* **Selected passage**:
PR & Communications Opinion South Africa

Why PR practitioners may have more power than ad agencies (Part II)

Even though ad agency bosses and media owners sit on a veritable pile of money, they live in the land of declining returns - where you have to run harder just to stay in the same place.

In the first part of this series I noted that the MediaShop measured total adspend for 2011 at more than R32bn - and adspend for 2012 is predicted to grow to R33.8billion. In 2011 that money bought 3 909 221 ads.

The table below (which I stole from somewhere without attribution and which I apologise for in advance) even shows you where they appeared - and remember that this excludes self promotion - where media owners advertise themselves; and trust me this adds a whack more ads as anyone who spends more than a nanosecond watching DSTV will attest to.

Why PR practitioners may have more power than ad agencies (Part II)

How many commercial messages a day?

So here is an empirical answer to an oft-debated question - how many commercial messages are we exposed to every day?

I know it's simplistic: but if you divide the 3.9 million paid-for ads flighted in a year by 365 days; every South African is (potentially) exposed to 10 710 advertising messages a day!

Again, that is a total figure and our individual choices of the media we consume will dramatically alter this figure, but even if we see only 10% of them, that's still a hell of a lot of advertising. You're not even safe at the urinal in the movies or a mall.

* **Data block**:
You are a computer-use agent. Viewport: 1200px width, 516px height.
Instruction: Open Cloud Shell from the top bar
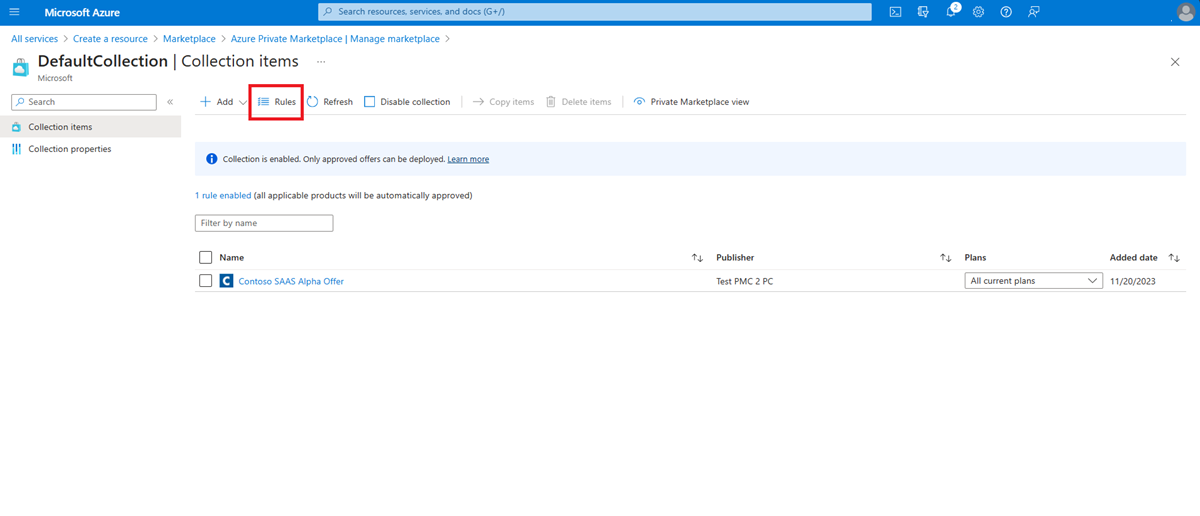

* **Short task**: Reproduce the opinion piece above about PR practitioners and ad agencies in full, word for word.

* **Full response**:
PR & Communications Opinion South Africa

Why PR practitioners may have more power than ad agencies (Part II)

Even though ad agency bosses and media owners sit on a veritable pile of money, they live in the land of declining returns - where you have to run harder just to stay in the same place.

In the first part of this series I noted that the MediaShop measured total adspend for 2011 at more than R32bn - and adspend for 2012 is predicted to grow to R33.8billion. In 2011 that money bought 3 909 221 ads.

The table below (which I stole from somewhere without attribution and which I apologise for in advance) even shows you where they appeared - and remember that this excludes self promotion - where media owners advertise themselves; and trust me this adds a whack more ads as anyone who spends more than a nanosecond watching DSTV will attest to.

Why PR practitioners may have more power than ad agencies (Part II)

How many commercial messages a day?

So here is an empirical answer to an oft-debated question - how many commercial messages are we exposed to every day?

I know it's simplistic: but if you divide the 3.9 million paid-for ads flighted in a year by 365 days; every South African is (potentially) exposed to 10 710 advertising messages a day!

Again, that is a total figure and our individual choices of the media we consume will dramatically alter this figure, but even if we see only 10% of them, that's still a hell of a lot of advertising. You're not even safe at the urinal in the movies or a mall.